Camera Intrinsic Matrix K:

\[\mathbf{K} = \begin{bmatrix} f_x & 0 & c_x \\ 0 & f_y & c_y \\ 0 & 0 & 1 \end{bmatrix}\]

Perspective projection formula: \(\(u = f_x \cdot \frac{X}{Z} + c_x, \quad v = f_y \cdot \frac{Y}{Z} + c_y\)\)

Parameter Meaning Typical Range
f_x, f_y Focal length (pixels) 200-2000
c_x Principal point x image_width/2
c_y Principal point y image_height/2

Learning Objectives

Students will be able to: - Understand intrinsic and extrinsic camera parameters - Apply the projection matrix to transform 3D points - Relate focal length to field of view - Visualize how camera position affects the image

Lesson Plan

Introduction (5 minutes)

The pinhole camera model is fundamental to computer vision.

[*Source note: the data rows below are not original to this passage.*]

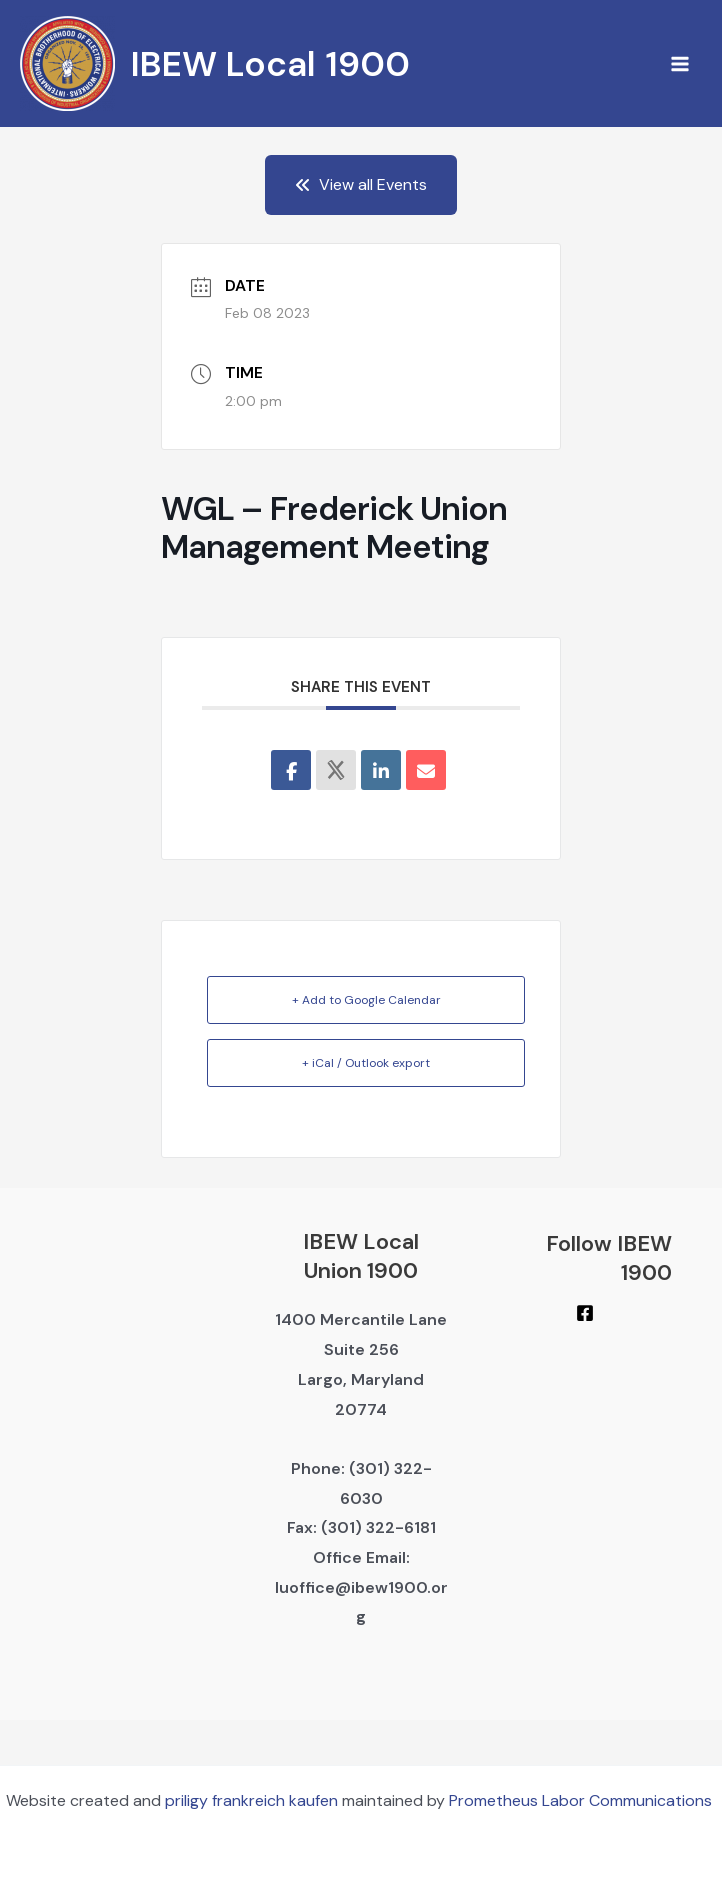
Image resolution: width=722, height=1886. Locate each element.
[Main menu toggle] (680, 64)
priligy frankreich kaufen (251, 1800)
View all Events (361, 184)
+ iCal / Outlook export (366, 1063)
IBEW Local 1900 (270, 64)
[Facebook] (585, 1313)
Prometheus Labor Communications (582, 1800)
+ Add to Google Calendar (366, 1000)
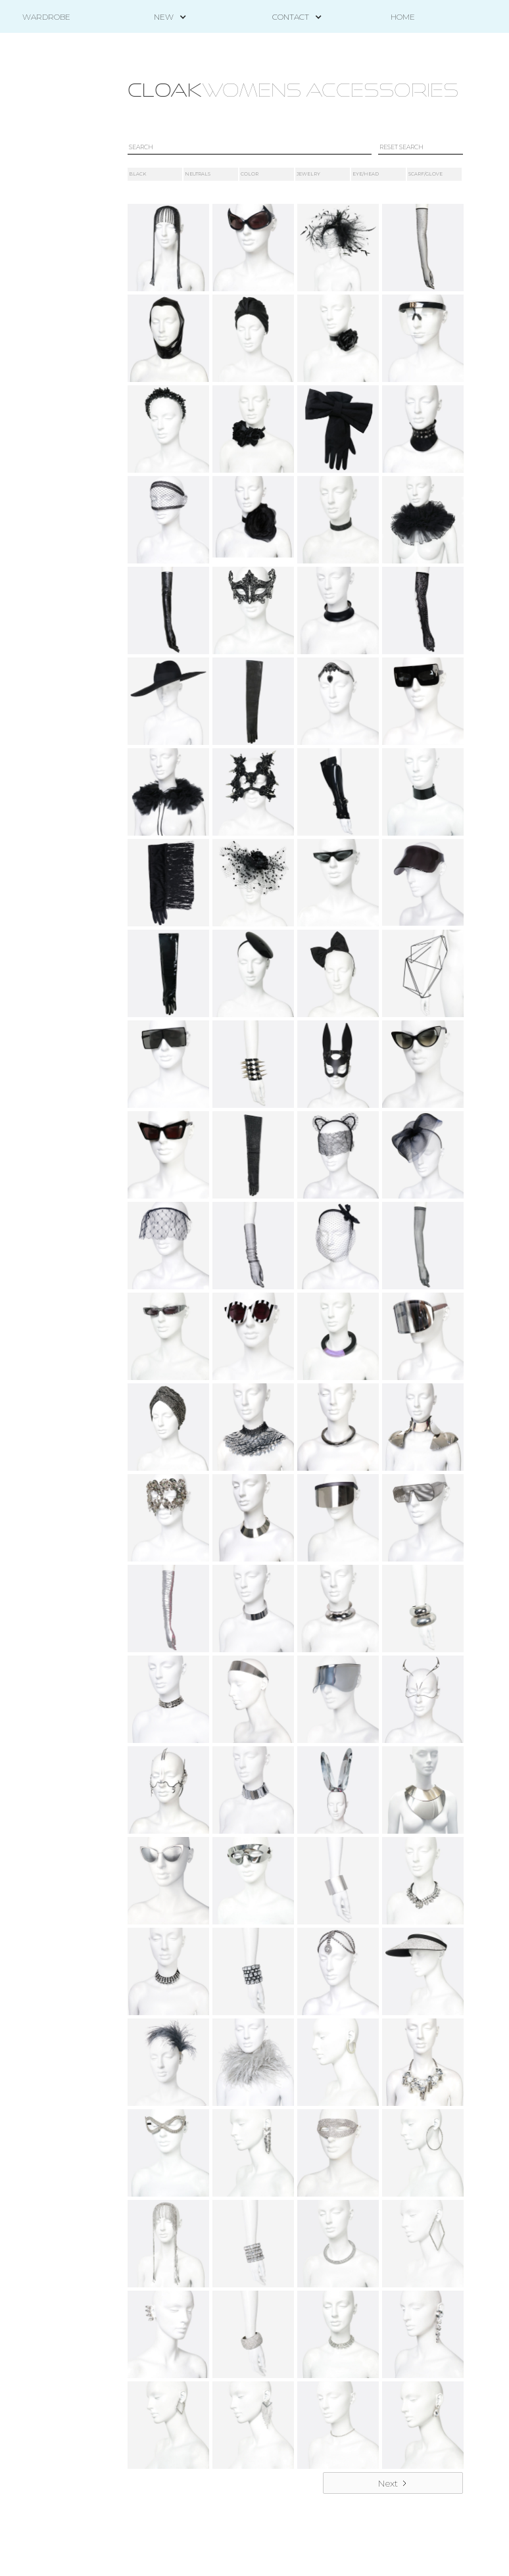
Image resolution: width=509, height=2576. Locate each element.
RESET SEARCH (401, 147)
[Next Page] (393, 2483)
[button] (164, 17)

All 3D rays pass through a single point (the optical center).

Exploration (10 minutes)

  1. Start with default focal length - note the projected points
  2. Increase focal length - objects appear larger (zoom in)
  3. Move the principal point - image shifts
  4. Toggle projection rays to see the geometry

Key Insight

Depth information is lost in projection: all points along a ray project to the same 2D location.